The most common origin of lumbar radiculopathy is nerve root compression. It commonly results from either disc herniation, spondylosis, and spinal canal stenosis . A disc herniation can be either due to an acute injury or secondary to chronic degeneration of the spine. Spondylosis results in a narrowing of the spinal canal, neural foramen, or the lateral recess. The most common cause of canal narrowing is degenerative arthritis of the lumbar spine. More rarely, the cause of lumbar radiculopathy is a compression fracture, tumour pressure, which may be located in the spinal canal or in the paraspinal region.5 Other etiologies include inflammation, infection, trauma and vascular disease.2

Treatment of radicular pain depends on etiology and symptoms. If non-invasive causal treatment of radiculopathy is possible, it should be used. For example discitis should be treated with antibiotics.1 There are three categories of radicular symptoms and signs.2 Mild radiculopathy is considered a sensory loss and pain without motor deficits, moderate radiculopathy is the sensory loss or pain with mild motor deficits, and severe radiculopathy is considered sensory loss and pain with marked motor deficits. The primary treatment for lumbar radiculopathy will include conservative management such as nonsteroidal anti-inflammatory drugs (NSAIDs), activity modification, manual therapy and exercises. Most cases of lumbosacral radiculopathy are self-limited. Counselling is essential for patients with radicular symptoms since most cases are mild and will resolve within six weeks after the onset of symptoms. It is vital to encourage patient to weight loss reduction considering that in most cases elevated body mass index is observed. Spontaneous improvement following a disc herniation or lumbar spinal stenosis is very high.4 However minimal invasive treatment if there are no contraindications, should be considered at any level of symptoms. On the one hand, minimally invasive procedures modulate inflammation within the compressed root.6–8 On the other hand, they prevent peripheral and central sensitization. The minimally invasive methods of treating radicular pain include steroid epidural blockade, pulsed RF of dorsal root ganglion (DRG), transforaminal epidural ozone (O3) injection. In properly qualified patients intradiscal injection of gelified ethanol (Discogel) is effective. For radiculopathy in patients after multiple surgeries and peri-root scar confirmed in MRI epidural adhesiolysis should be considered.3 if there is no improvement and muscle strength deficits persist after non-invasive and minimal invasive treatment, neurosurgical intervention should be considered .
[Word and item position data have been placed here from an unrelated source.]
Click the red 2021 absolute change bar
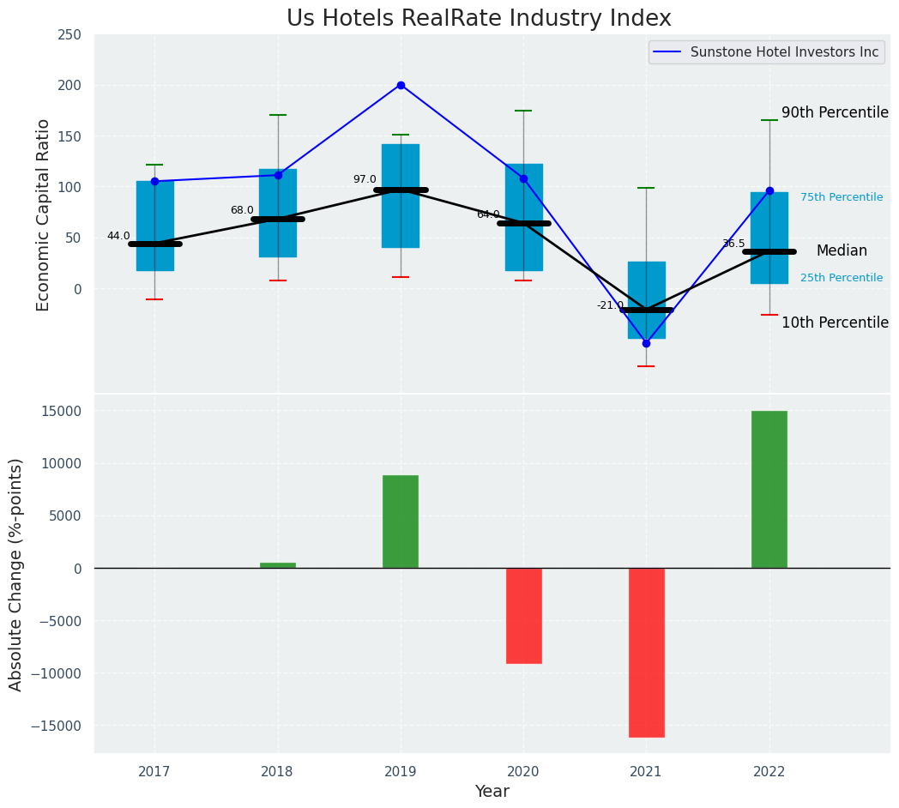This screenshot has width=899, height=808. click(x=646, y=652)
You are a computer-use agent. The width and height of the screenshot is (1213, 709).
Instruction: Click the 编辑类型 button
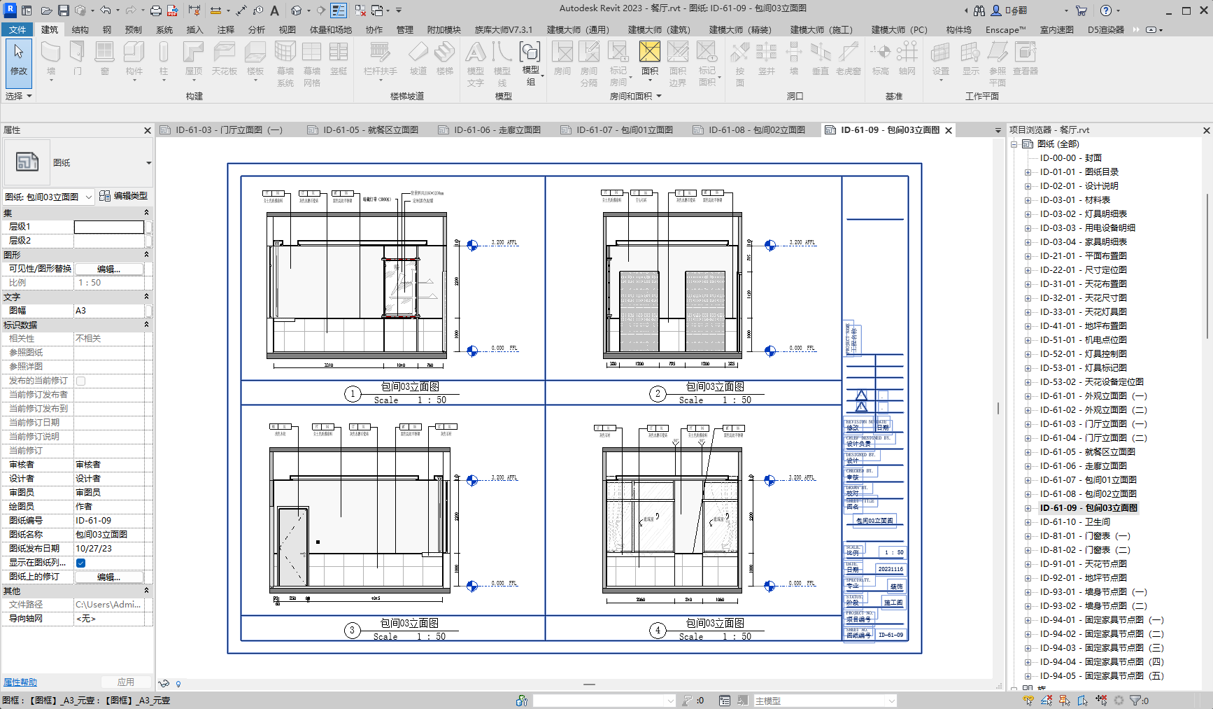coord(124,196)
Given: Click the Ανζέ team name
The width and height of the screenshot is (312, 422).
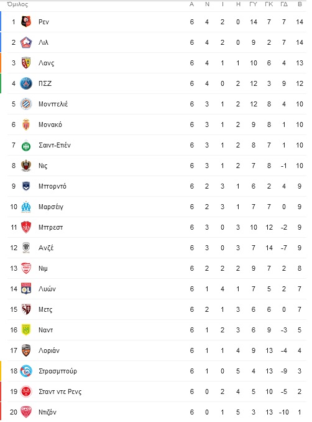Looking at the screenshot, I should point(46,248).
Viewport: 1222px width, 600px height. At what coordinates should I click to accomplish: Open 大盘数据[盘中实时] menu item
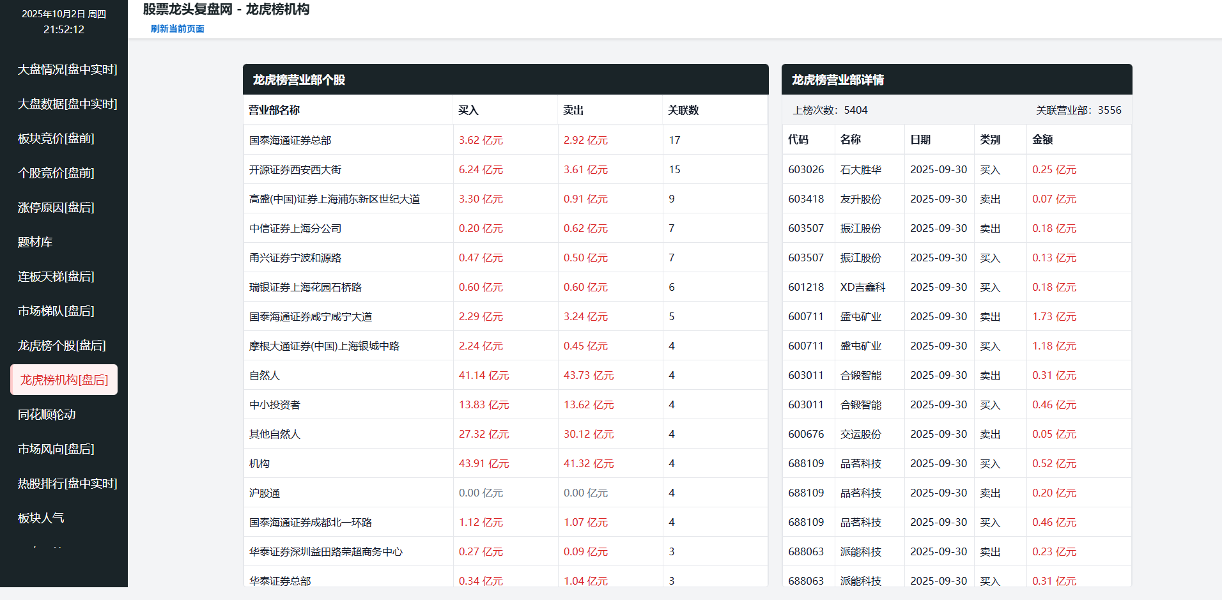coord(67,104)
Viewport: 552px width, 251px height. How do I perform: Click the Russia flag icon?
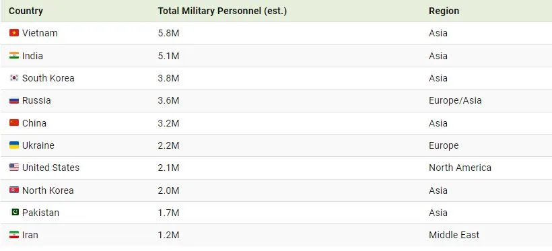(x=14, y=100)
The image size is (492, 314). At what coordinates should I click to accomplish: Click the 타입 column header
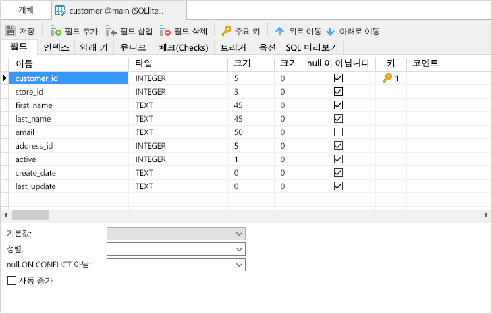click(144, 63)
Treatment depends on patient condition and needs. Although most radicular symptoms resolve spontaneously, effective treatment should not be delayed.4

References 1. Muscara JD, Blazar E. Diskitis. [Updated 2021 Aug 5]. In: StatPearls. Treasure Island (FL): StatPearls Publishing; 2022 Jan.
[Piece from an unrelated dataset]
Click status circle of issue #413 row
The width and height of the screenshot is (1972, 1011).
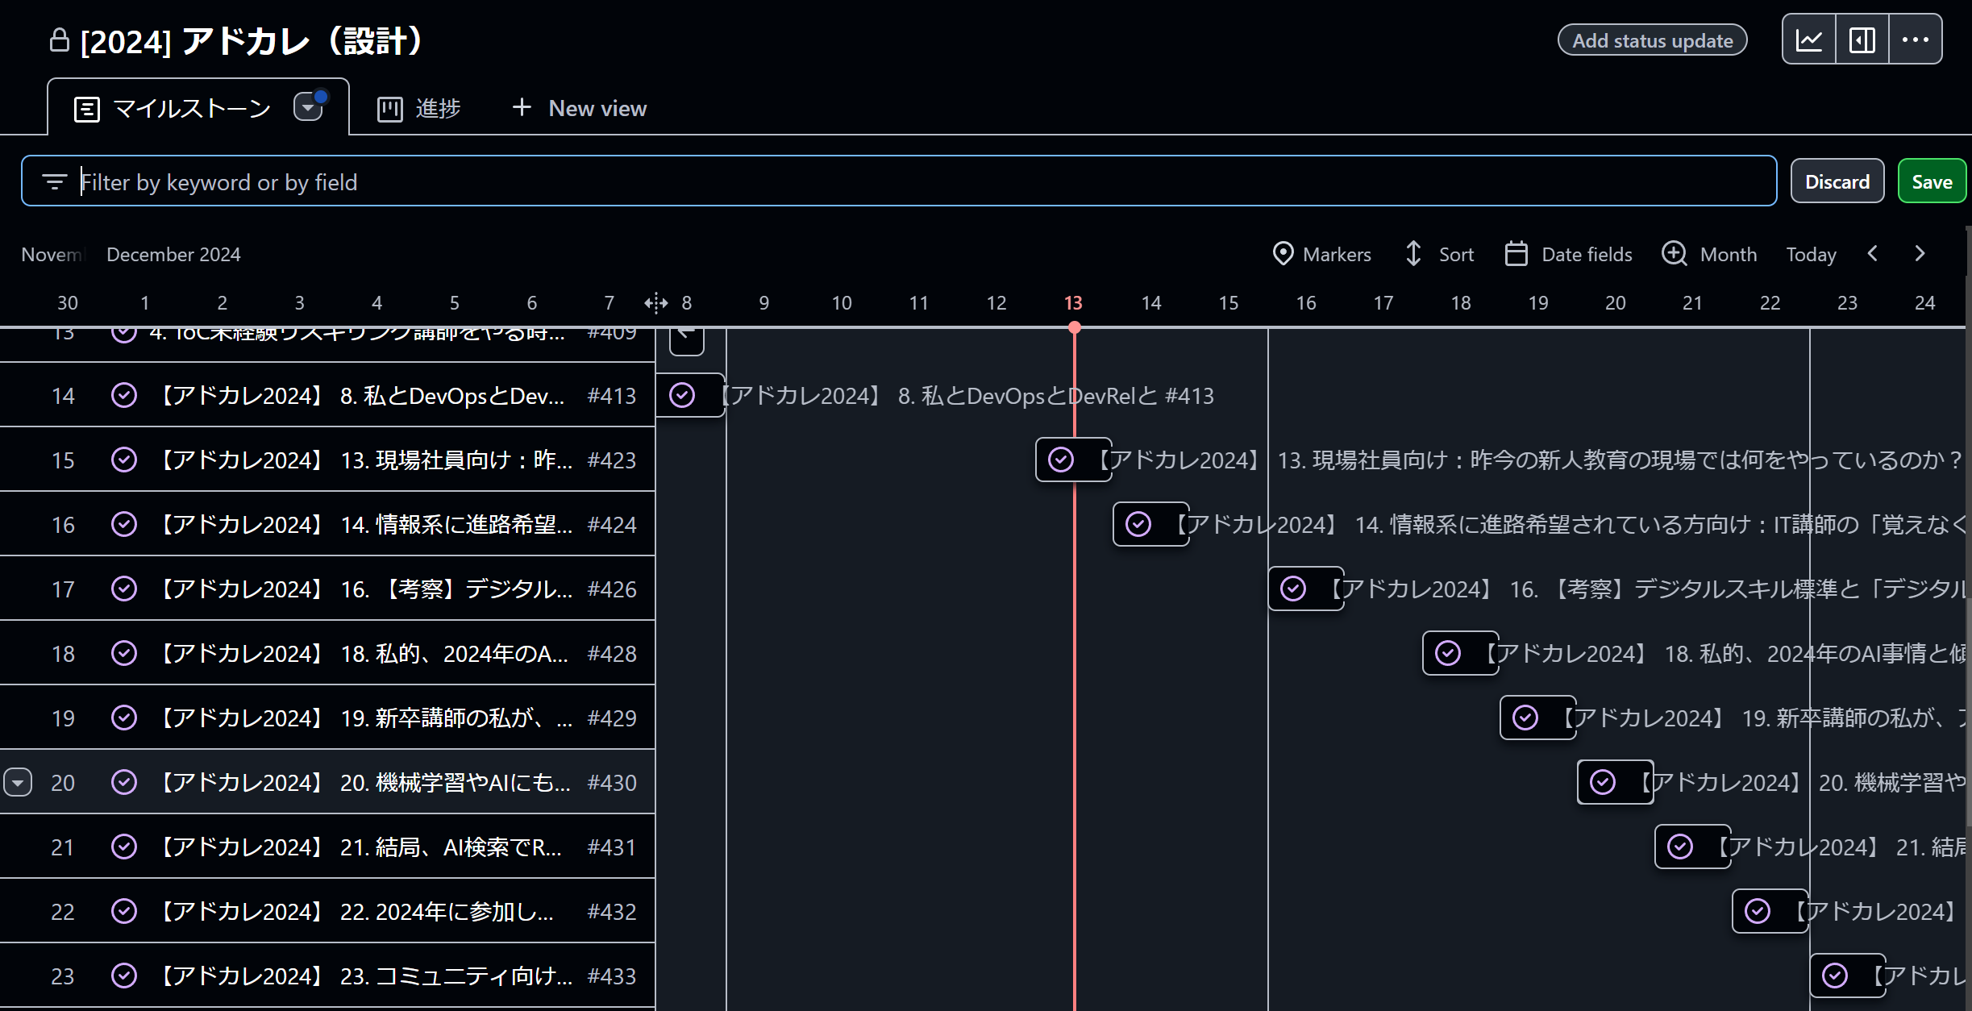pyautogui.click(x=124, y=395)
2. Dydyk AM, Khan MZ, Singh P. Radicular Back Pain. [Updated 2021 Nov 2]. In: StatPearls . Treasure Island (FL): StatPearls Publishing; 2022 Jan

3. Lee F, Jamison DE, Hurley RW, Cohen SP. Epidural lysis of adhesions. Korean J Pain. 2014;27(1):3–15. doi:10.3344/kjp.2014.27.1.3

4. Kreiner DS, Hwang SW, Easa JE, et al. North American Spine Society. An evidence-based clinical guideline for the diagnosis and treatment of lumbar disc herniation with radiculopathy. Spine J. 2014

5. Hsu, Hui-Ching et al. ‘differences in pain intensity of tumors spread to the anterior versus anterolateral/lateral portions of the vertebral body based on CT scans.’ Pain research & management 2019; 2019: 9387941. doi:10.1155/2019/9387941

6. Helm Ii S, Harmon PC, Noe C, et al. Transforaminal Epidural Steroid Injections: A Systematic Review and Meta-Analysis of Efficacy and Safety. Pain Physician 2021;24(S1):S209-S232. PMID: 33492919.
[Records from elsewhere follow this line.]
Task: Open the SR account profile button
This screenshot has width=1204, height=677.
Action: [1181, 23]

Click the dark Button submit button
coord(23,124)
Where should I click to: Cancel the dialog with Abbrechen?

7. Hagiwara S, Iwasaka H, Takeshima N, Noguchi T. Mechanisms of analgesic action of pulsed radiofrequency on adjuvant-induced pain in the rat: roles of descending adrenergic and serotonergic systems. Eur J Pain 2009;13:249–252.

8. Bonetti M., Fontana A., Cotticelli B., et al. Intraforaminal (O)2-(O)3 versus periradicular steroidal infiltrations in lower back pain: Randomized controlled study. AJNR Am. J. Neuroradiol.